Letters from Italy

Hotel Larcano
Villa Larceno
Rome, Italy
November 21, 1922


I just came back from the most wonderful evening! My spirits are higher than they have ever been, and I feel as if I could take on the world, run a few miles, or even pray!

Earlier, Gino accompanied me to our favorite café. I wish you could have been there; the lighting was as dim as the wine was strong. The smell of garlic, pasta, tomatoes, and basil all drifted through the kitchen and into our noses. Our mouths watered with the anticipation of the meal and our souls sang praises when our appetites were satisfied.

“Mussolini has plans, big plans, for the country and for the people,” Gino was telling me while eagerly sipping his luke-warm blood-red wine. His face was pink with excitement and his hands moved in exaggerated motions. His enthusiasm engulfed him. I looked around, embarrassed, and noticed many of the other Italian men were doing the same thing. They all spoke with this… this.. gusto. Yes, a gusto that no one in America speaks with. Their passion is definitely unique.

Gino licked his lips and sinisterly smiled before he continued. “Italy will gain power and be restored to its former glory!

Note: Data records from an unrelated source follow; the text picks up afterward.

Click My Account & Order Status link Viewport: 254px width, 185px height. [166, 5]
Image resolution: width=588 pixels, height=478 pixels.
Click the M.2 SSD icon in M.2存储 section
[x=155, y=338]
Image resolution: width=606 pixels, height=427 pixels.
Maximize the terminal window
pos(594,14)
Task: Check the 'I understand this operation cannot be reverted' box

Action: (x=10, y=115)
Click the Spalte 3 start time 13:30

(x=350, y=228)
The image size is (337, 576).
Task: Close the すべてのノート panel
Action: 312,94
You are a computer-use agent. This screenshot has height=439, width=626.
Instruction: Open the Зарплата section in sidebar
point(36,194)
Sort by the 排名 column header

And the king, well, Mussolini has special ideas for him.” I produced tight-lipped smirk in my appreciation of his enthusiasm but offered no more comment other than taking a sip from my own wineskin. I felt the tightness of the wine flushing through my fingers and toward my face. I knew our conversation could potentially be overheard, and that would be most dreadful. However, I didn’t care. I wanted to know more. “Tell me about your training,” I insisted as I took another sip of my wine and attempted to slow down my heartbeat. I swear, it was so loud I could hear its thump thump pause thump thump pause thump thump pause thump thump pause over all of the chatter in the café! He pretended not to notice even though I knew he most certainly did.

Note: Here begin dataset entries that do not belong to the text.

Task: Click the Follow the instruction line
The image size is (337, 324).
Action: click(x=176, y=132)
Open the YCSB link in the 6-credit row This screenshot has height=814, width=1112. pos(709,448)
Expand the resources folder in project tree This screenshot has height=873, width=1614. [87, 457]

“Why would I tell you when I could show you?” He belted out as if it were the best idea we had all day. In fact, it was probably the only idea either of us had all day. We had been sitting in that little café since noon and looking around I saw it was beginning to fill with dinner guests! I glanced casually at my watch and grimaced as I noticed the lateness of the hour. No wonder the noise inside the café was so loud. The afternoon was gone, and it was now late into the evening.

“Your English friend has been gone quite some time,” Gino said almost inquisitively, interrupting my thoughts about the time.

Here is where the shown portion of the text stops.